##### WORKING DATA #####

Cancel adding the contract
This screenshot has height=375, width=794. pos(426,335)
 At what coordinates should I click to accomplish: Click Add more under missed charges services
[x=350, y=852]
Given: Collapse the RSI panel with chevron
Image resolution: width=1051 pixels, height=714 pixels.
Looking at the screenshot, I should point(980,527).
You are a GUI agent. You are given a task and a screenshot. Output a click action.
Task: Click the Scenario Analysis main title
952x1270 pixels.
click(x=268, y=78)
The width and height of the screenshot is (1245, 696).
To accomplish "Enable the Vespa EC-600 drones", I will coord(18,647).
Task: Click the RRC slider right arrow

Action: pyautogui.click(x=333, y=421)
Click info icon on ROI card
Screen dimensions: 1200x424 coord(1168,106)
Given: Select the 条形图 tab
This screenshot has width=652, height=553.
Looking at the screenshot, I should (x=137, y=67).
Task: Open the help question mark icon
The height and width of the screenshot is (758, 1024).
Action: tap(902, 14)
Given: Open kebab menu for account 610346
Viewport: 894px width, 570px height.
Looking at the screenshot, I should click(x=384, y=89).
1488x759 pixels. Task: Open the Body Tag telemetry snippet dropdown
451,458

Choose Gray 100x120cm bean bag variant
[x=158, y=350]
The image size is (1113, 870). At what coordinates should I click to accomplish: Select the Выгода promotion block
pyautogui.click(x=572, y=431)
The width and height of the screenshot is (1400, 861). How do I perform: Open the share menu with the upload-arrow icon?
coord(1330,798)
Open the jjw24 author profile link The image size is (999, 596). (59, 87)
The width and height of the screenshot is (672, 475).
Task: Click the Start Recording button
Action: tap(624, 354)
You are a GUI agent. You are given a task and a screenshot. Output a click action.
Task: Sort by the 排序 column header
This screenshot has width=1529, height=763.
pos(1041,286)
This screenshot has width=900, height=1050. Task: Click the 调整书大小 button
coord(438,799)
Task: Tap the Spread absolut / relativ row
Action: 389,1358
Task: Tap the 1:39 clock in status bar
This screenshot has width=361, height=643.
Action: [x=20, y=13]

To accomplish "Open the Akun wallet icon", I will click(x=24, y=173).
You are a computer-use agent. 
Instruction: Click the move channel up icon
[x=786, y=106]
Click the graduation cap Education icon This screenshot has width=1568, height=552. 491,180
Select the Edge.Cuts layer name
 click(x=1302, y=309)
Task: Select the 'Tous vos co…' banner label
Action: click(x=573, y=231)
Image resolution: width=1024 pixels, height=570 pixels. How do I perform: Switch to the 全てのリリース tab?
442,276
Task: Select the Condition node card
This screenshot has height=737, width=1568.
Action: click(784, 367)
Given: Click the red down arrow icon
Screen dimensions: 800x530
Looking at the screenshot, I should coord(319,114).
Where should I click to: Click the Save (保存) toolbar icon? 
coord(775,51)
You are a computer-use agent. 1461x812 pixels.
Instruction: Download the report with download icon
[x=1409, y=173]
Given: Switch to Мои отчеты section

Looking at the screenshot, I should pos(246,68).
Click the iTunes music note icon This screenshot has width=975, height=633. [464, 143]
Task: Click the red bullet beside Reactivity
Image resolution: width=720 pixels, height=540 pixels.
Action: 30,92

#####

:: WHAT YOU HAVE TO DO ::
Copy every line from the records that holds the string "computer".

:: RESPONSE TO THE TASK ::
You are a computer-use agent. 
You are a computer-use agent. 1461x812 pixels.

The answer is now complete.